成人の子のいる離婚
2020.02.10更新
子が成人している場合、親の離婚は子とは無関係。
それが原則です。
しかし、養育費がからむと必ずしもそうなりません。
権利者(養育費をもらう側)にしてみれば、子が未成年のうちは養育費を受け取ることができます。
ところが、いったん子が成人してしまえば養育費の支払義務はありません。
子が成人してからの離婚であればなおさらです。
財産もあまりない離婚であれば、お金を一銭も受け取れない、ということにもなりかねません。
そこで、しばしば、離婚の場に成人の子が絡んでくることになるのです。
具体的には、成人の子の養育費が請求される。
婚姻費用にも子の分が乗っけられる。
成人の子が同居することを前提とした転居費用を請求される。
調停でも任意協議でもこういった事態はよく起こります。
当たり前ですが、成人した子は大人です。
大人である以上、同じく大人である親の離婚とは無関係であるべきで、やはりこういう事態はおかしいです。
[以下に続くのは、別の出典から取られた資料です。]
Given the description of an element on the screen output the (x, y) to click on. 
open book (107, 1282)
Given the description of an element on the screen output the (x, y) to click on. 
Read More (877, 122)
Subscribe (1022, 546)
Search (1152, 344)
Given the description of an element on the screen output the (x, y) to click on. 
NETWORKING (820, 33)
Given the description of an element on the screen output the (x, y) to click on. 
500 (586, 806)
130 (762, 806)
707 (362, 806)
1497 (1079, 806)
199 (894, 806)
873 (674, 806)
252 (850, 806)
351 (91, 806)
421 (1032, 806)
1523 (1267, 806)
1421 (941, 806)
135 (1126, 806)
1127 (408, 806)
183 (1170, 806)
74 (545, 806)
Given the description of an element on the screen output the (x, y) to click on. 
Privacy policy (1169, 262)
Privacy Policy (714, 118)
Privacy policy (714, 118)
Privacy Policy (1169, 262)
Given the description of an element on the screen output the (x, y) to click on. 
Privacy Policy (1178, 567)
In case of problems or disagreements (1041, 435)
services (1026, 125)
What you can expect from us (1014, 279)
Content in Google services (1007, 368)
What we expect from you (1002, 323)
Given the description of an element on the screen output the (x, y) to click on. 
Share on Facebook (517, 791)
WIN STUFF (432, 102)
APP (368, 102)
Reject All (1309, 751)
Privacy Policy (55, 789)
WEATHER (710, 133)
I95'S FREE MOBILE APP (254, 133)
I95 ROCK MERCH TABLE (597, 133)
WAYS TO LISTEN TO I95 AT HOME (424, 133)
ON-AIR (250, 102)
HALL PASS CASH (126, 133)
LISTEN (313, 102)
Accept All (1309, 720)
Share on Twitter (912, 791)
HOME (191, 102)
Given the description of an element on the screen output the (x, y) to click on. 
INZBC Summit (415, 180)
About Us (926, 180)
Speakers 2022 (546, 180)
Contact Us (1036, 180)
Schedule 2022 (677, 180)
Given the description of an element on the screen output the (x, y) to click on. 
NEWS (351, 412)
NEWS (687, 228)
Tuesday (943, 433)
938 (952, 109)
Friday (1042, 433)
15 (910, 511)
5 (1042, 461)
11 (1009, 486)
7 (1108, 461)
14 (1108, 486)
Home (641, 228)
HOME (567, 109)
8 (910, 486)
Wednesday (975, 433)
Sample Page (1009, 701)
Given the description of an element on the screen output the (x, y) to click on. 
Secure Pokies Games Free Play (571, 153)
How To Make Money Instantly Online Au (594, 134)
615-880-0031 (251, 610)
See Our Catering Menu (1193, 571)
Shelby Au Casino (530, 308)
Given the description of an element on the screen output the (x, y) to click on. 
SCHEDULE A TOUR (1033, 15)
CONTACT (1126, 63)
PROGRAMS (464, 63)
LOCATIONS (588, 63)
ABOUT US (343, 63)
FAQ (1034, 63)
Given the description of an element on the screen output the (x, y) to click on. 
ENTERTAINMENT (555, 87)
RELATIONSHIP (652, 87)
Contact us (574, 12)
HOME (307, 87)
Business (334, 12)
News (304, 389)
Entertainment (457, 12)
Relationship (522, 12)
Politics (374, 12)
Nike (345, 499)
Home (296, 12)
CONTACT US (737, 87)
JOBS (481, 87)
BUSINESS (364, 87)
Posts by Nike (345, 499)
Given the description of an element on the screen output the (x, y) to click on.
私は、こういった事態を引き起こしている責任は裁判所にあると考えています。
未成年のうちは保護の対象だが、成人後は1人の大人。
それが法の原則です。
ところが、裁判所自ら、「未成熟子」なる根拠不明の概念を持ち出し、明確な原則の外枠を曖昧にしてしまっています。
そのことが、成人の子を親の離婚に巻き込む原因になってしまっているのです。
そのような事態の最大の被害者は、養育費を受け取れない親や、養育費を余計に払う親ではありません。
親の離婚に巻き込まれ、引っ張り合われる羽目になるお子さんです。
子の福祉が重要というなら、ルールを明確化し、親の離婚に子が巻き込まれる事態こそ最大限回避されるべきです。